Mengantisipasi hal tersebut, Pemerintah melalui Kementerian ESDM menargetkan terpasangnya PLTS Atap sebesar 3.600 MW secara bertahap hingga tahun 2025.
Untuk itu, Kementerian ESDM akan menerbitkan peraturan yang mendorong pemasangan PLTS Atap oleh konsumen semakin bergairah dan bergotong-royong, yaitu melalui revisi Peraturan Menteri ESDM Nomor 49 tahun 2018 tentang Penggunaan PLTS Atap.
Adapun beberapa stimulus bagi rakyat yang ingin memasang PLTS atap antara lain: ketentuan ekspor listrik dari masyarakat ke PLN ditingkatkan dari 65% menjadi 100%, jangka waktu kelebihan listrik masyarakat di PLN diperpanjang dari 3 bulan menjadi 6 bulan, waktu permohonan PLTS Atap dipersingkat menjadi 5 s.d. 12 hari.
“Pengaturan tidak hanya untuk pelanggan PLN saja tetapi juga termasuk pelanggan di Wilayah Usaha non-PLN, mekanisme pelayanan berbasis aplikasi untuk kemudahan penyampaian permohonan, pelaporan, dan pengawasan program PLTS Atap, dibukanya peluang perdagangan karbon dari PLTS Atap, serta tersedianya Pusat Pengaduan PLTS Atap untuk menerima pengaduan dari masyarakat,” imbuh Dadan.
Dalam menyiapkan revisi Peraturan Menteri terkait Penggunaan PLTS Atap, Kementerian ESDM telah mempertimbangkan dan mengantisipasi semua aspek yang menjadi concern masyarakat yang berkeinginan memasang PLTS Atap dan PLN sebagai BUMN yang ditugaskan untuk menyediakan listrik masyarakat secara seimbang.
Adapun beberapa isu yang perlu diluruskan terkait implementasi PLTS Atap, antara lain, pertama, terkait isu bisnis PLN dirugikan akibat adanya peningkatan ekspor listrik dari masyarakat. PLTS Atap tidak menyebabkan cashflow PLN merugi, namun terdapat “potensi” berkurangnya penerimaan PLN akibat penjualan listrik berkurang karena masyarakat bisa melistriki dirinya sendiri dari PLTS Atap.
Namun demikian, implementasi PLTS Atap akan dilakukan secara bertahap sehingga tidak signifikan mengurangi potensi penerimaan PLN, terlebih sampai menyebabkan cashflow PLN rugi. Di sisi lain Pemerintah juga mendorong creating demand untuk PLN kedepan yang sangat besar, antara lain kawasan industri baru, industri smelter, kompor listrik dan kendaraan listrik.

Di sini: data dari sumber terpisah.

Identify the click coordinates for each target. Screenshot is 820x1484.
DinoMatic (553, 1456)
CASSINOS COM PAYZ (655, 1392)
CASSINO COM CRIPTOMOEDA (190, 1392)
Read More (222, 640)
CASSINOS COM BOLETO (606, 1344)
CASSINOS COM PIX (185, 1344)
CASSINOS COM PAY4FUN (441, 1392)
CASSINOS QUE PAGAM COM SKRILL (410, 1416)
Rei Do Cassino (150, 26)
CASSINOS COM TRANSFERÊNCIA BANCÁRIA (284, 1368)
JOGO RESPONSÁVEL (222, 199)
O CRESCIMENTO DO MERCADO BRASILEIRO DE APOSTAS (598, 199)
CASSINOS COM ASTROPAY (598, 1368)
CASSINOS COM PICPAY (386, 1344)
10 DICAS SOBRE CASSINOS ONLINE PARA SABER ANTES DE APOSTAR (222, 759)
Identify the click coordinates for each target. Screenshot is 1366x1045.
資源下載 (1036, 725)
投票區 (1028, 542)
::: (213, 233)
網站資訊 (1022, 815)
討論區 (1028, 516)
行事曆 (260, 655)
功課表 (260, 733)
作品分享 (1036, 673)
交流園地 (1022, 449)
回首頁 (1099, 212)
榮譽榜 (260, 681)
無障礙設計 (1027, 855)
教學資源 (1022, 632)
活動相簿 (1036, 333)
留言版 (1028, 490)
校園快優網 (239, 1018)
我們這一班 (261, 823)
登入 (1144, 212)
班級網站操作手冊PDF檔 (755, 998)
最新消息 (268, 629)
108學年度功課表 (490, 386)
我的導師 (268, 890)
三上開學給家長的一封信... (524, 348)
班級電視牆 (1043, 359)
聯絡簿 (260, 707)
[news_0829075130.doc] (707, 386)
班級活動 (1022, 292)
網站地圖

Pengembangan PLTS Atap yang ditargetkan sekitar 3.600 MW secara bertahap hingga tahun 2024/2025 berpotensi mengurangi biaya bahan bakar per unit kWh sebesar Rp.7,42 kWh dengan nilai rupiah gas total yang dapat dihemat sebesar Rp 4,12 triliun per tahun.
Kebijakan PLTS Atap juga berpihak kepada masyarakat luas, karena mengoptimalkan penghematan tagihan listrik bulanan dengan kapasitas terpasang sesuai daya langganan.
Kedua, terkait isu adanya motif PLTS Atap berubah dari semula berdasarkan green lifestyle menjadi berburu keuntungan bisnis.
Motif tersebut akan sulit terjadi karena pemasangan PLTS Atap dibatasi paling tinggi 100% dari kapasitas listrik pelanggan. Misalnya kapasitas listrik rumah sebesar 1.300 VA, maka maksimal pemasangan PLTS Atap adalah 1.300 VA tidak boleh lebih, sehingga tidak ada unsur berburu keuntungan bisnis bagi masyarakat.
Pemasangan PLTS Atap juga hanya diperbolehkan menggunakan atap, dinding, atau bagian lain dari bangunan. Pemasangan dengan memanfaatkan lahan terbuka (ground mounted) tidak diperbolehkan dalam skema ini.
Selain itu, yang lebih penting lagi berdasarkan hasil survei, realisasi ekspor listrik PLTS Atap rumah tangga ke PLN adalah sebesar 24% dari total produksinya. Sedangkan ekspor dari PLTS Atap di sektor industri sebesar 6%. Data ini menunjukkan bahwa PLTS Atap lebih banyak untuk konsumsi sendiri bukan diutamakan untuk diekspor ke PLN.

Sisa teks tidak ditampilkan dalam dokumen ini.